Blockchain News

Blockchain Could Soar Beyond 100,000 Transactions per Second With the Right Math

The “actor model” mathematical proof is used by Halo 4, WhatsApp, and LinkedIn, among of the world’s most powerful networked systems.

Visa and Mastercard utilize it, which should catch the attention of anyone who thinks cryptocurrencies are a viable payment and remittance option. Sharding is one of crypto’s holy grails since it allows  traffic to be holistically separated rather than dealing with massive amounts of transactions in one spot.

The actor model and technological concepts make blockchain sharding irresistible for massive scalability. This model’s logic doesn’t break blockchain conventions, but creative architecture allows it to grow beyond 100,000 TPS (transactions per second).

These foundations form a contemporary distributed network paradigm. Engineers using ingeniously modified mathematical proof for a highly scalable blockchain may benefit from being first. Carl Hewitt’s 1973 actor model has been successfully implemented in Scala’s Akka library and Erlang’s OTP (Open Telecom Platform). A very adaptive math proof.

When Ericsson introduced the actor model as software on hardware routers 40 years ago, we didn’t have the tools or vision to construct current DLT.

Yet, this might be the start of a silent revolution that leads to blockchain mainstream adoption and incorporation into our daily lives.

If so, understanding the actor model is useful. Applying it to blockchain is obvious to individuals without a strong mathematics or computer science background.

The actor model defines a blockchain user account as an atom of computing. The actor is called a “account” or “smart contract” for explanatory reasons. Each account has a wallet address and data and message handlers. The account may receive messages, alter its state and behavior (code), and deploy additional accounts.

Accounts determine transaction processing because they communicate. Accounts are completely isolated from one other, improving network security and stability. The actor model’s incredible scalability and usage of accounts’ many facets may be the largest benefit.

Envisioning 100,000 TPS is hard, and calculating them securely and reliably is much harder.
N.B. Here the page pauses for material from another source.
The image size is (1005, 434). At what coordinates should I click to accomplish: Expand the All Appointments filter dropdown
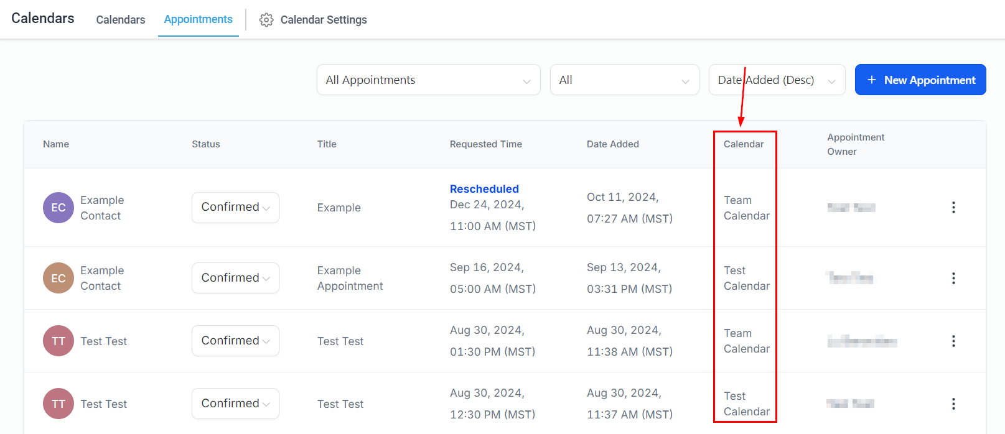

This architecture limits accounts to sending 255 messages to other smart contracts, implying a TPS limit of a several hundred. But, clever engineering can break this constraint.

Recursively sending messages from one account to itself progressively increases the limit to the high tens of thousands, if not higher. One external message to a smart contract might generate thousands of token transfers, NFT transfers, or other blockchain transactions.

Developers may create and deploy smart contracts in the actor model without losing control over decentralized network node communication and coordination.

The CeFi versus DeFi discussion may advance greatly. Finding a balance between decentralized ideals and ensuring the technology delivers on its promise is a current difficulty in the sector. This is generally addressed by acknowledging that there will be a central point of failure.

The actor model affects everything. Each account has a unique hash (stateInit) based on its starting data and contract data. TVM cells contain this.


Imagine a new account’s first message. The first transaction starts a chain that grows exponentially with dataflow, boosting capacity.

Like a finite rhizome, a blockchain account can transfer transactions to numerous accounts. All to create a vast, scalable network that can withstand the largest NFT (non-fungible token) drop in history and large financial and information flows in conventional businesses.

Production systems with several smart contracts that need to communicate employ on-chain deployment.


Every smart contract that receives an external or internal message and uses actor model logic on such a blockchain can transmit transactions.

An account with code and initial data can send a deploy message to deploy a smart contract on-chain. A massively scalable blockchain must guarantee freshly installed factory contracts are code-concordant.

If not, parts of the blockchain are vulnerable to security threats and malevolent actors designing smart contracts to perform improperly.

The actor model requires new accounts to transmit messages to smart contracts. If not, their account won’t activate.


This reduces the possibility of attackers manipulating smart contracts by aligning new accounts with the rest of the blockchain. Hence, a set of rules governing accounts’ interactions allows them to conduct massive quantities of transactions while graciously resolving errors without risking the network. The actor model has quietly powered top distributed networks for decades. Blockchain provides a framework for efficient concurrent processing that the industry desperately needs.

Consensus and raw computational power necessitate new solutions.